--- Assigned task ---
In the material below, find the line containing "Task: Open the" and the line containing "Task: Add first Easy Buy Pack to basket". Output those two lines and all lines between them exactly, without pictures.

--- Data shown ---
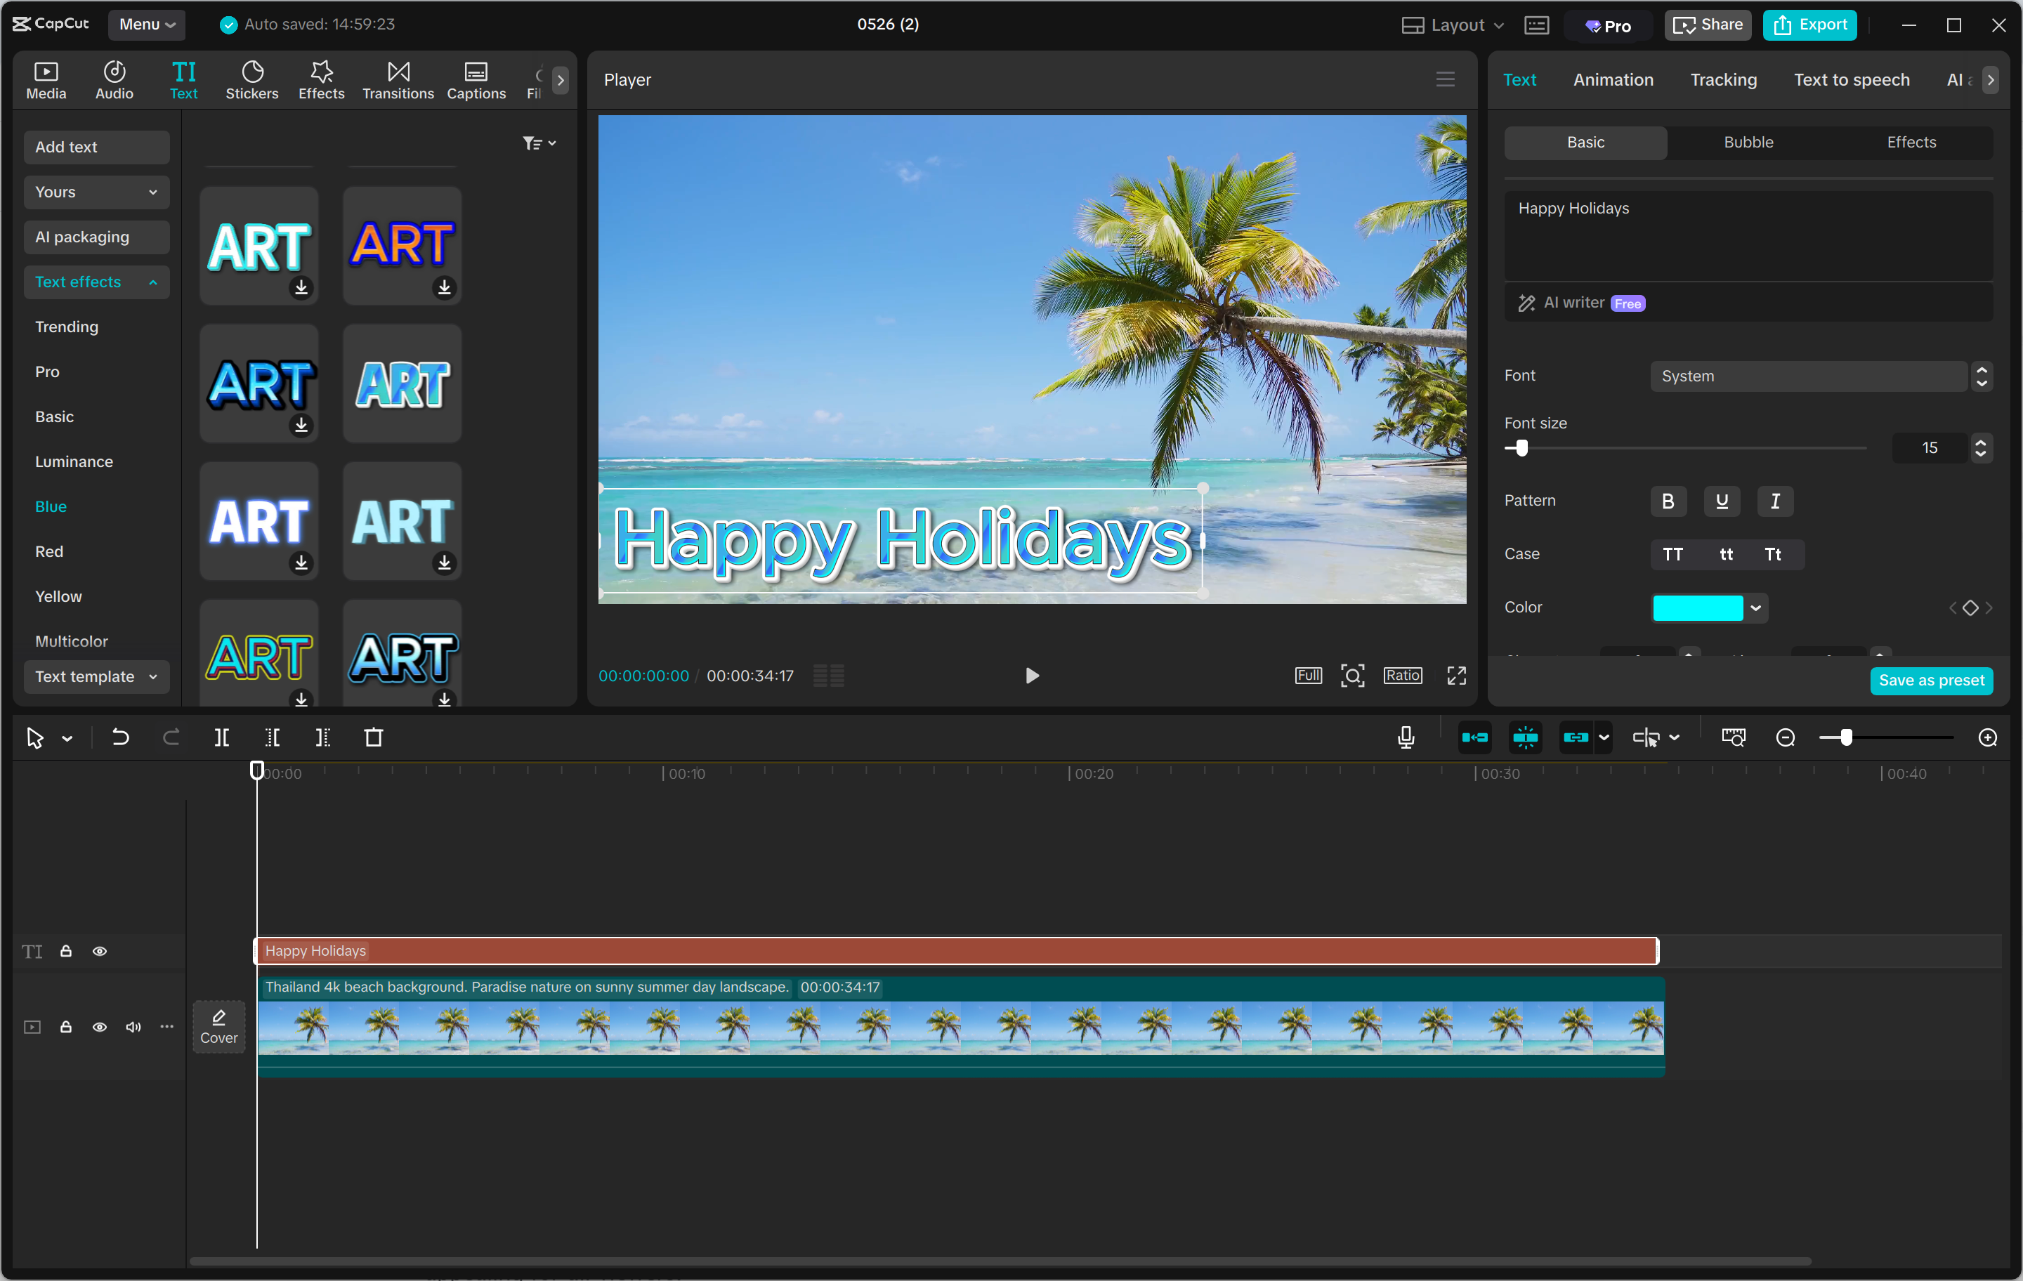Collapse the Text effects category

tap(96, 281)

--

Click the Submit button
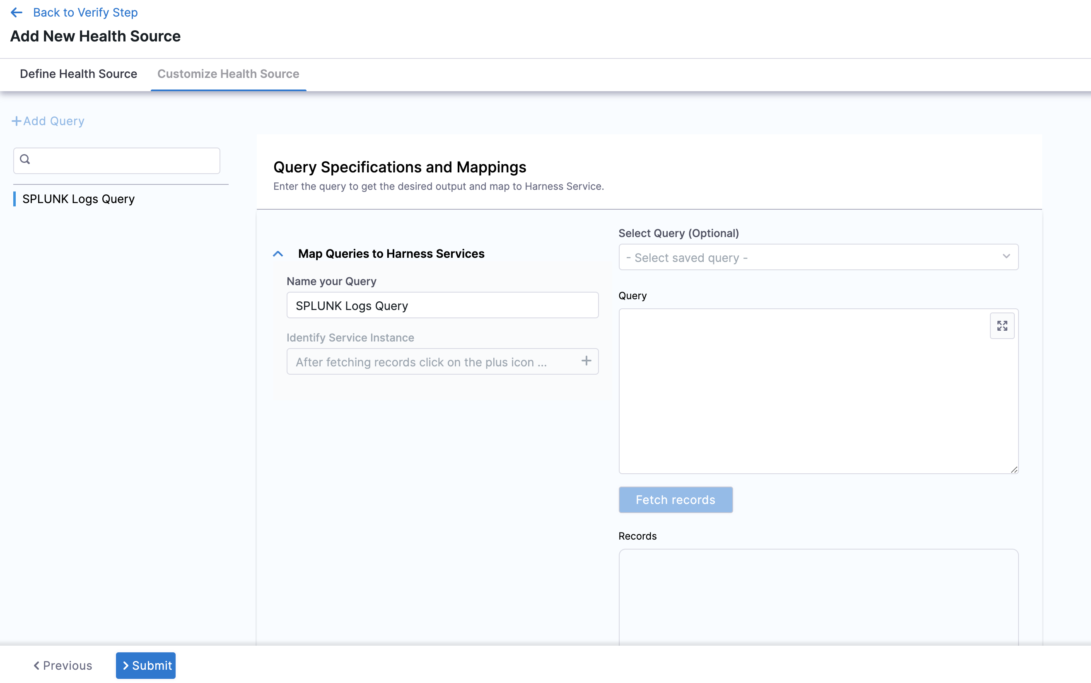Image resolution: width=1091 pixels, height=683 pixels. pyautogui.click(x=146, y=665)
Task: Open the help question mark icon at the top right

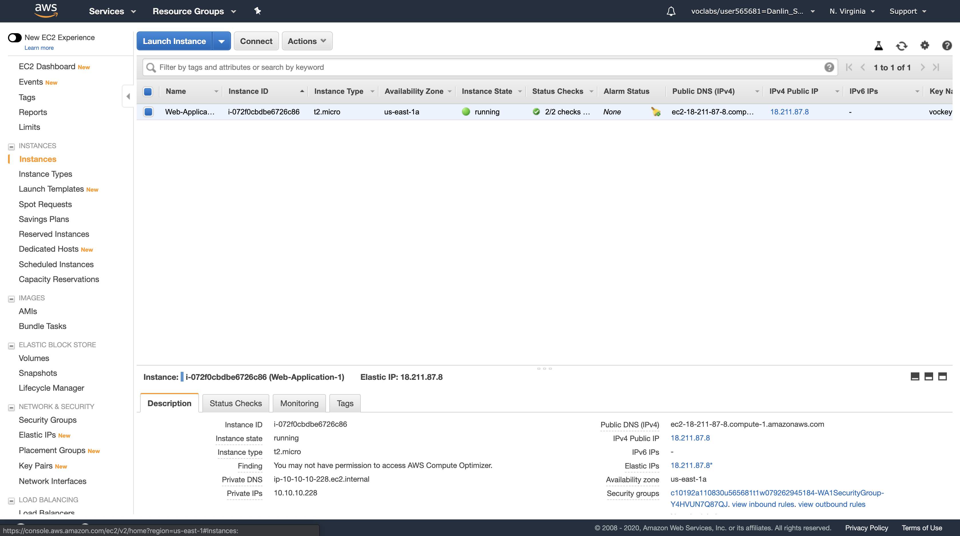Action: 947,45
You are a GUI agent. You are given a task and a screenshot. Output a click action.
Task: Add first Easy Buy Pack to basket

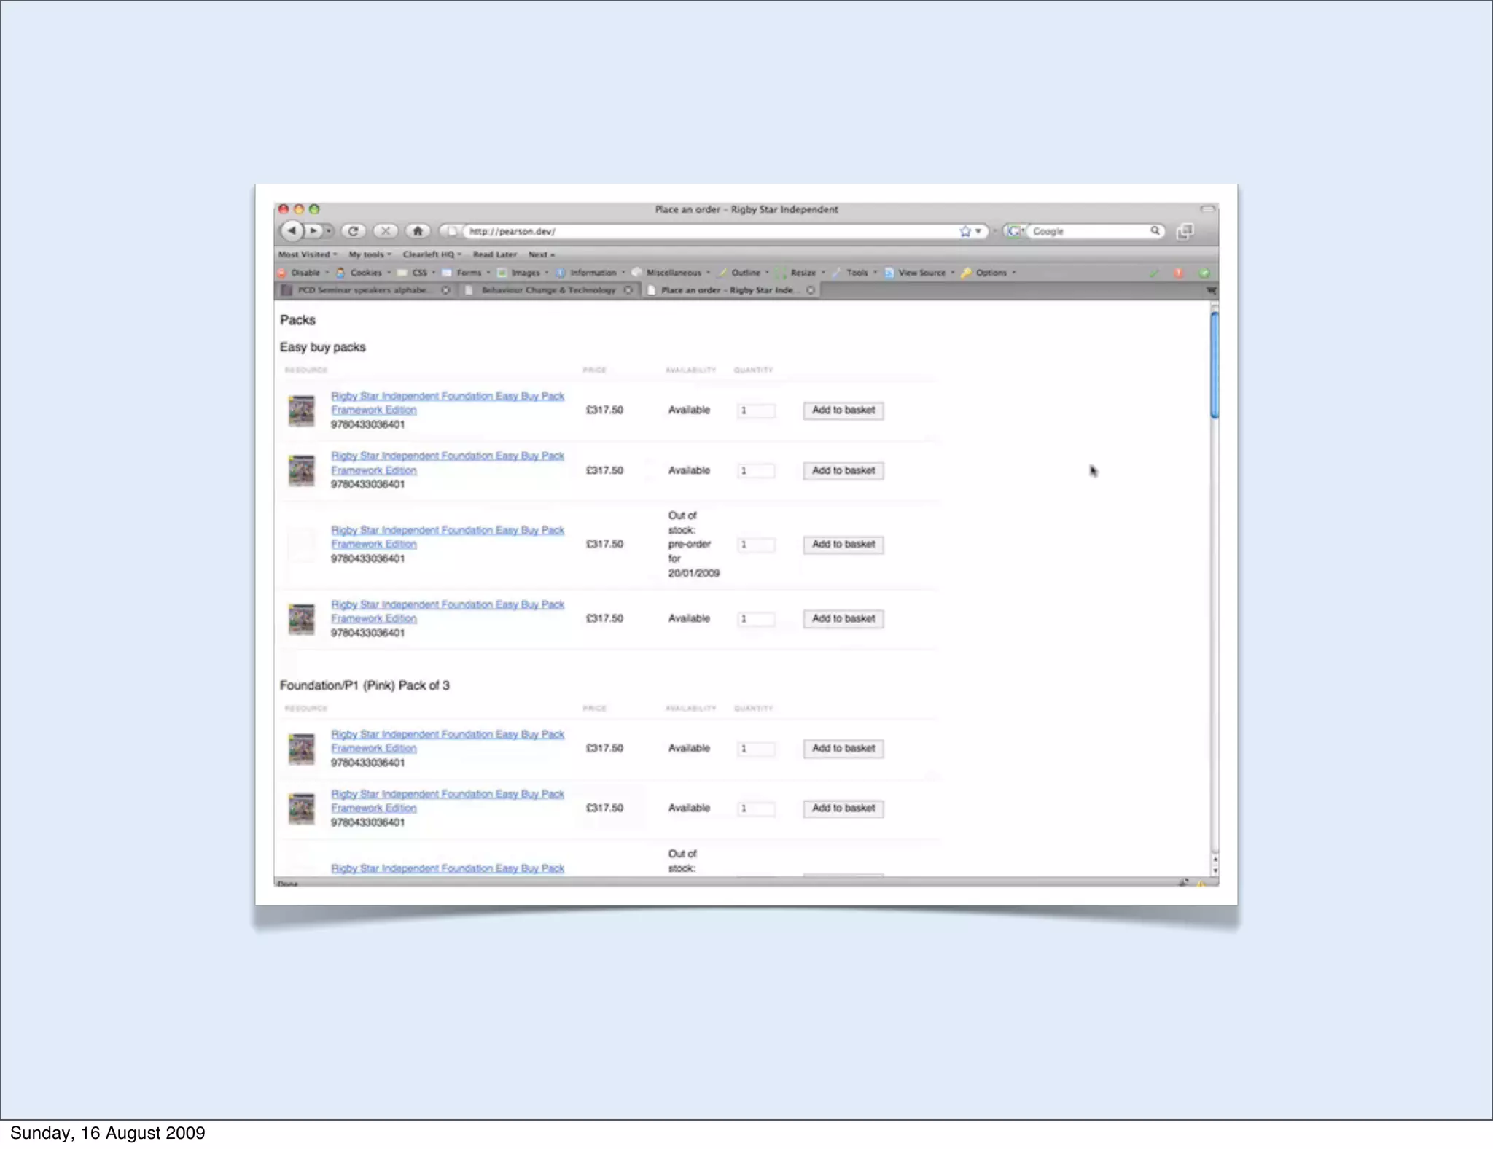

--- Your response ---
Task: Open the help question mark icon at the top right

Action: 947,45
You are a GUI agent. You are given a task and a screenshot. Output a click action.
Task: Add first Easy Buy Pack to basket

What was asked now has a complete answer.